== EXTRACTED INFORMATION ==

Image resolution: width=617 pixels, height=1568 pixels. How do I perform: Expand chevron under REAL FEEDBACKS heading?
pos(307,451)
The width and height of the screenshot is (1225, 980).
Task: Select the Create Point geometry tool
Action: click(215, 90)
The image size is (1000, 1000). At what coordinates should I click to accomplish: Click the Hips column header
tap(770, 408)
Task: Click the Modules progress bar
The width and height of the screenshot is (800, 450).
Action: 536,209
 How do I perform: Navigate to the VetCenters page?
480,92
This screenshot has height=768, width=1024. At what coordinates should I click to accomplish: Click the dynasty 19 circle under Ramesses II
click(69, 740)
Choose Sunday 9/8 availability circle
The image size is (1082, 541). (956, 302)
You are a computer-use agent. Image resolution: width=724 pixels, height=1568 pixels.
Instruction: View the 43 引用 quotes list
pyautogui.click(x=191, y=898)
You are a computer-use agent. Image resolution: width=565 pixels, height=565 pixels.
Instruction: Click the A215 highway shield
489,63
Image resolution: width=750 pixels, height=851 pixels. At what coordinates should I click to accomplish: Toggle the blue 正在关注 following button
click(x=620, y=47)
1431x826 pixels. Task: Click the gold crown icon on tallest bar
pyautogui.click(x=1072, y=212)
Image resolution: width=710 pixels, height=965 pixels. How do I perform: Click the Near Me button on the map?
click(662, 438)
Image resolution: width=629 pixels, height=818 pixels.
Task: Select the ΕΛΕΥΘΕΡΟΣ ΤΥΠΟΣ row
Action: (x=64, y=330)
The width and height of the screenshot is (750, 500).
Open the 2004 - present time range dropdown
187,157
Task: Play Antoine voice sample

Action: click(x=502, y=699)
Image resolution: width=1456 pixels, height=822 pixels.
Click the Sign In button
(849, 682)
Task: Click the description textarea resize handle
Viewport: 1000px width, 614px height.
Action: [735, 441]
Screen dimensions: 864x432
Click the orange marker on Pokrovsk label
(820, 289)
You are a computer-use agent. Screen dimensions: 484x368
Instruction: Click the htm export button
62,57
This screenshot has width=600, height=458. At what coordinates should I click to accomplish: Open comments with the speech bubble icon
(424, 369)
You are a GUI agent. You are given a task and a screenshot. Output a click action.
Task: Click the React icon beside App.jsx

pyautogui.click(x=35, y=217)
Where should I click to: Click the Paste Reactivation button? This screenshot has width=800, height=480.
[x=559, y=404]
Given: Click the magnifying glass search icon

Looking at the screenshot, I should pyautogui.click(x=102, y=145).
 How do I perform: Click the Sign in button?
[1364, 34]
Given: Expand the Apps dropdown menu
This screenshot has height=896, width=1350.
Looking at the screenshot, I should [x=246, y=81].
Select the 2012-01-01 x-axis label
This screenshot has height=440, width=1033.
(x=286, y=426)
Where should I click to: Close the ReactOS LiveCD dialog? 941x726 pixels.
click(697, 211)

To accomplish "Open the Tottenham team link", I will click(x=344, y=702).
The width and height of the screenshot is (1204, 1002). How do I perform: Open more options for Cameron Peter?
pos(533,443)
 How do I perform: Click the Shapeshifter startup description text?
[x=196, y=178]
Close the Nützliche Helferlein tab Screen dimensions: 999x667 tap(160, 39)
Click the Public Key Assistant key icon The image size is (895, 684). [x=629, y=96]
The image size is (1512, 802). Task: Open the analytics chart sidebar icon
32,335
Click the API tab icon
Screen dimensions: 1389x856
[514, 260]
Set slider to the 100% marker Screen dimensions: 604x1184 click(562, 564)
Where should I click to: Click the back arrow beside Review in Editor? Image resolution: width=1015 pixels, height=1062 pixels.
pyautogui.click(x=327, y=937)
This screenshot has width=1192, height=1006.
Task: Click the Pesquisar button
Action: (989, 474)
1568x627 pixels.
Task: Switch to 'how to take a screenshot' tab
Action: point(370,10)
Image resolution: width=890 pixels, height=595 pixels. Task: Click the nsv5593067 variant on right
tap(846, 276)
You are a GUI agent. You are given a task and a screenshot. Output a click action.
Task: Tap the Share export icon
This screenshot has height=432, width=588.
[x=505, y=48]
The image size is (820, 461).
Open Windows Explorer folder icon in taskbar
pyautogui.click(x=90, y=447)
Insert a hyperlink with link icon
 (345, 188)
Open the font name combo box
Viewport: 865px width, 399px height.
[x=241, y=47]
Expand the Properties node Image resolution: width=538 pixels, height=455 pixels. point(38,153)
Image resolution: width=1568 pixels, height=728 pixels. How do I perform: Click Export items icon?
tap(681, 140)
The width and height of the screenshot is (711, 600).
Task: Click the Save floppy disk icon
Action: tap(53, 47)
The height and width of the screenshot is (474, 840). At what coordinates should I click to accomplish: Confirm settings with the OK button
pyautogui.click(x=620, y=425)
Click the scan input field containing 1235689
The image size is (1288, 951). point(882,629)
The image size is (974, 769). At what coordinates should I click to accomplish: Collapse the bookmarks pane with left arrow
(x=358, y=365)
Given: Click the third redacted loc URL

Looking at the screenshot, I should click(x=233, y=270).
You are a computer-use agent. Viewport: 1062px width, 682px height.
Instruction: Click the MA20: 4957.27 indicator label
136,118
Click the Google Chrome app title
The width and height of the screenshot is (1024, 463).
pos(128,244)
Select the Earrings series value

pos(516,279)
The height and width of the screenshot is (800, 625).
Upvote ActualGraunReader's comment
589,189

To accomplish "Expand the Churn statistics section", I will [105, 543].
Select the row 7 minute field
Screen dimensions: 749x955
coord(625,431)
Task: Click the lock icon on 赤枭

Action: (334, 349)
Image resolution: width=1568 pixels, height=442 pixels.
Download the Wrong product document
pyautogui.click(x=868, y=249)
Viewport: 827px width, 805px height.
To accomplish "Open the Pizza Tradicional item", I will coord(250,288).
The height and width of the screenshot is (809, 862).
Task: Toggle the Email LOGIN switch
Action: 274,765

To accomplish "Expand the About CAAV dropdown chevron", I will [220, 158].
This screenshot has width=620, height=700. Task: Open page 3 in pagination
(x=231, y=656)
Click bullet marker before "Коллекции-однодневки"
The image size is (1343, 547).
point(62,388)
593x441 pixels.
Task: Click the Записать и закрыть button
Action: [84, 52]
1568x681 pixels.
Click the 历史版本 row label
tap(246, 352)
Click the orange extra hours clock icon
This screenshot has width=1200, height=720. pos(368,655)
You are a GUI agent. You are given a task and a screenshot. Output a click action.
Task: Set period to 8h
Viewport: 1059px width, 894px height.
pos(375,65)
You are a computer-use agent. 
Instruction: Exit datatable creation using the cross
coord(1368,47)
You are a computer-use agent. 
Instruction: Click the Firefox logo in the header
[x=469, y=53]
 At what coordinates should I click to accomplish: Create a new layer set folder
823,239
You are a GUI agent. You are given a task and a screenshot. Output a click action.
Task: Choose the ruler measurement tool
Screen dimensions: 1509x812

===

■ REQUIRED WORK
Could you write out all of the entries precisely as they stand?

■ EXERCISE OUTPUT
Image resolution: width=617 pixels, height=1568 pixels. How do I perform: Expand chevron under REAL FEEDBACKS heading?
pos(307,451)
The width and height of the screenshot is (1225, 980).
Task: Select the Create Point geometry tool
Action: click(215, 90)
The image size is (1000, 1000). At what coordinates should I click to accomplish: Click the Hips column header
tap(770, 408)
Task: Click the Modules progress bar
The width and height of the screenshot is (800, 450).
Action: 536,209
 How do I perform: Navigate to the VetCenters page?
480,92
This screenshot has height=768, width=1024. At what coordinates should I click to accomplish: Click the dynasty 19 circle under Ramesses II
click(69, 740)
Choose Sunday 9/8 availability circle
The image size is (1082, 541). (956, 302)
You are a computer-use agent. Image resolution: width=724 pixels, height=1568 pixels.
Instruction: View the 43 引用 quotes list
pyautogui.click(x=191, y=898)
You are a computer-use agent. Image resolution: width=565 pixels, height=565 pixels.
Instruction: Click the A215 highway shield
489,63
Image resolution: width=750 pixels, height=851 pixels. At what coordinates should I click to accomplish: Toggle the blue 正在关注 following button
click(x=620, y=47)
1431x826 pixels. Task: Click the gold crown icon on tallest bar
pyautogui.click(x=1072, y=212)
Image resolution: width=710 pixels, height=965 pixels. How do I perform: Click the Near Me button on the map?
click(662, 438)
Image resolution: width=629 pixels, height=818 pixels.
Task: Select the ΕΛΕΥΘΕΡΟΣ ΤΥΠΟΣ row
Action: (x=64, y=330)
The width and height of the screenshot is (750, 500).
Open the 2004 - present time range dropdown
187,157
Task: Play Antoine voice sample

Action: click(x=502, y=699)
Image resolution: width=1456 pixels, height=822 pixels.
Click the Sign In button
(849, 682)
Task: Click the description textarea resize handle
Viewport: 1000px width, 614px height.
Action: [735, 441]
Screen dimensions: 864x432
Click the orange marker on Pokrovsk label
(820, 289)
You are a computer-use agent. Screen dimensions: 484x368
Instruction: Click the htm export button
62,57
This screenshot has width=600, height=458. At what coordinates should I click to accomplish: Open comments with the speech bubble icon
(424, 369)
You are a GUI agent. You are given a task and a screenshot. Output a click action.
Task: Click the React icon beside App.jsx

pyautogui.click(x=35, y=217)
Where should I click to: Click the Paste Reactivation button? This screenshot has width=800, height=480.
[x=559, y=404]
Given: Click the magnifying glass search icon

Looking at the screenshot, I should pyautogui.click(x=102, y=145).
 How do I perform: Click the Sign in button?
[1364, 34]
Given: Expand the Apps dropdown menu
This screenshot has height=896, width=1350.
Looking at the screenshot, I should [x=246, y=81].
Select the 2012-01-01 x-axis label
This screenshot has height=440, width=1033.
(x=286, y=426)
Where should I click to: Close the ReactOS LiveCD dialog? 941x726 pixels.
click(697, 211)

To accomplish "Open the Tottenham team link", I will click(x=344, y=702).
The width and height of the screenshot is (1204, 1002). How do I perform: Open more options for Cameron Peter?
pos(533,443)
 How do I perform: Click the Shapeshifter startup description text?
[x=196, y=178]
Close the Nützliche Helferlein tab Screen dimensions: 999x667 tap(160, 39)
Click the Public Key Assistant key icon The image size is (895, 684). [x=629, y=96]
The image size is (1512, 802). Task: Open the analytics chart sidebar icon
32,335
Click the API tab icon
Screen dimensions: 1389x856
[514, 260]
Set slider to the 100% marker Screen dimensions: 604x1184 click(562, 564)
Where should I click to: Click the back arrow beside Review in Editor? Image resolution: width=1015 pixels, height=1062 pixels.
pyautogui.click(x=327, y=937)
This screenshot has width=1192, height=1006.
Task: Click the Pesquisar button
Action: (989, 474)
1568x627 pixels.
Task: Switch to 'how to take a screenshot' tab
Action: point(370,10)
Image resolution: width=890 pixels, height=595 pixels. Task: Click the nsv5593067 variant on right
tap(846, 276)
You are a GUI agent. You are given a task and a screenshot. Output a click action.
Task: Tap the Share export icon
This screenshot has height=432, width=588.
[x=505, y=48]
The image size is (820, 461).
Open Windows Explorer folder icon in taskbar
pyautogui.click(x=90, y=447)
Insert a hyperlink with link icon
 (345, 188)
Open the font name combo box
Viewport: 865px width, 399px height.
[x=241, y=47]
Expand the Properties node Image resolution: width=538 pixels, height=455 pixels. point(38,153)
Image resolution: width=1568 pixels, height=728 pixels. How do I perform: Click Export items icon?
tap(681, 140)
The width and height of the screenshot is (711, 600).
Task: Click the Save floppy disk icon
Action: tap(53, 47)
The height and width of the screenshot is (474, 840). At what coordinates should I click to accomplish: Confirm settings with the OK button
pyautogui.click(x=620, y=425)
Click the scan input field containing 1235689
The image size is (1288, 951). point(882,629)
The image size is (974, 769). At what coordinates should I click to accomplish: Collapse the bookmarks pane with left arrow
(x=358, y=365)
Given: Click the third redacted loc URL

Looking at the screenshot, I should click(x=233, y=270).
You are a computer-use agent. Viewport: 1062px width, 682px height.
Instruction: Click the MA20: 4957.27 indicator label
136,118
Click the Google Chrome app title
The width and height of the screenshot is (1024, 463).
pos(128,244)
Select the Earrings series value

pos(516,279)
The height and width of the screenshot is (800, 625).
Upvote ActualGraunReader's comment
589,189

To accomplish "Expand the Churn statistics section", I will [105, 543].
Select the row 7 minute field
Screen dimensions: 749x955
coord(625,431)
Task: Click the lock icon on 赤枭

Action: (334, 349)
Image resolution: width=1568 pixels, height=442 pixels.
Download the Wrong product document
pyautogui.click(x=868, y=249)
Viewport: 827px width, 805px height.
To accomplish "Open the Pizza Tradicional item", I will coord(250,288).
The height and width of the screenshot is (809, 862).
Task: Toggle the Email LOGIN switch
Action: 274,765

To accomplish "Expand the About CAAV dropdown chevron", I will [220, 158].
This screenshot has width=620, height=700. Task: Open page 3 in pagination
(x=231, y=656)
Click bullet marker before "Коллекции-однодневки"
The image size is (1343, 547).
point(62,388)
593x441 pixels.
Task: Click the Записать и закрыть button
Action: [84, 52]
1568x681 pixels.
Click the 历史版本 row label
tap(246, 352)
Click the orange extra hours clock icon
This screenshot has width=1200, height=720. pos(368,655)
You are a GUI agent. You are given a task and a screenshot. Output a click action.
Task: Set period to 8h
Viewport: 1059px width, 894px height.
pos(375,65)
You are a computer-use agent. 
Instruction: Exit datatable creation using the cross
coord(1368,47)
You are a computer-use agent. 
Instruction: Click the Firefox logo in the header
[x=469, y=53]
 At what coordinates should I click to accomplish: Create a new layer set folder
823,239
You are a GUI agent. You are given a task and a screenshot. Output a click action.
Task: Choose the ruler measurement tool
Screen dimensions: 1509x812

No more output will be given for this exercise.